El ajetreo atrajo la atención de las máquinas voladoras, que comenzaron a flotar hacia el lugar, sobrepasando los límites del muro. Micah volteó a mirarlas. Los aparatos descendieron hasta pocos metros del suelo, casi al alcance del grupo. Uno a uno, rostros fueron apareciendo en pequeñas pantallas situadas entre sus rotores; Micah jamás había visto caras así: llevaban extravagantes peinados, joyas incrustadas en la piel e implantes tecnológicos que no lograba comprender.
—¿Qué quieren? —el ser que hablaba a través de uno de los aparatos ya casi nada tenía de humano.
—Refugio —respondió el mismo que había golpeado la puerta primero—. Huimos de la guerra, nos abandonaron en el desierto y...
—¡Terroristas! —chilló una mujer, desde otra de las máquinas—. ¡Traerán su guerra a nuestra ciudad!
—Solo quieren vivir a costa de nuestro dinero —agregó otro, que mostraba en su pantalla un rostro imposiblemente obeso—. ¡No hay suficiente para todos!
—Seguro están llenos de enfermedades —aportó un tercero.
Los refugiados se miraban confundidos. Micah, pasando entre las piernas de los adultos, se adelantó al grupo y se puso frente al dron que volaba más bajo. Se asustó al ver su propio reflejo en el cuerpo metálico del aparato. Su rostro casi no tenía carne, sus costillas se dibujaban bajo su camiseta harapienta.

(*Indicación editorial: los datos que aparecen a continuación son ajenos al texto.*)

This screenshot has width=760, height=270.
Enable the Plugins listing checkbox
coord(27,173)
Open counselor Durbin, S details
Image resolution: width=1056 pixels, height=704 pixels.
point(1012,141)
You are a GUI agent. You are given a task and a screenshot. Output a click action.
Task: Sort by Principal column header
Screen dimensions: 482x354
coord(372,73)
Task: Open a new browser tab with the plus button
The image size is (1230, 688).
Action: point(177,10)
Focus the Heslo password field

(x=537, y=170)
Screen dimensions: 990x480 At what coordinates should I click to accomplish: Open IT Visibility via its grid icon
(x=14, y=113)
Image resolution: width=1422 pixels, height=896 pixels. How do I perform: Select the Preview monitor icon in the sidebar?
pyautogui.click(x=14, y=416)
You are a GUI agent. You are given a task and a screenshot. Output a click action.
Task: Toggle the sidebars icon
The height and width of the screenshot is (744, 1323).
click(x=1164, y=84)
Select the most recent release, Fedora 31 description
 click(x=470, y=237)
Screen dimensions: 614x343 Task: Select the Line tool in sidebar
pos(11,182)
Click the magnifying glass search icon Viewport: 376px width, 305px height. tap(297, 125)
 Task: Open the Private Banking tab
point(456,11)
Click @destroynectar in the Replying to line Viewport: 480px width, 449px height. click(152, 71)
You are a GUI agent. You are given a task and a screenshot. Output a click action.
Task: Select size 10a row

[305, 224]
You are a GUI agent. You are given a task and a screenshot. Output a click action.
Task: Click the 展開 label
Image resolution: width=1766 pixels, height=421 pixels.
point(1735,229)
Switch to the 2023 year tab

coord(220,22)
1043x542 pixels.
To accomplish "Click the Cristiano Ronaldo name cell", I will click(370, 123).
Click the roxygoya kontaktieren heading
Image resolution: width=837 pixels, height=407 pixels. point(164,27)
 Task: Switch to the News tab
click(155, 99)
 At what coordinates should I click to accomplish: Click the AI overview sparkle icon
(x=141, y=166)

—Por favor —dijo, volviendo a usar ese tono con que infinitas veces había conseguido demoler la resistencia de su madre ante sus súplicas. El recuerdo llenó sus ojos de lágrimas—. Tenemos hambre. Al menos dennos un poco de comida. Si nos dejan aquí, moriremos.
El rostro en la pantalla lo escrutó por algunos segundos en silencio. Finalmente, sus labios se movieron:
—¿Y nosotros... qué ganaríamos?
Los grandes motores de las compuertas de la ciudad permanecieron en silencio.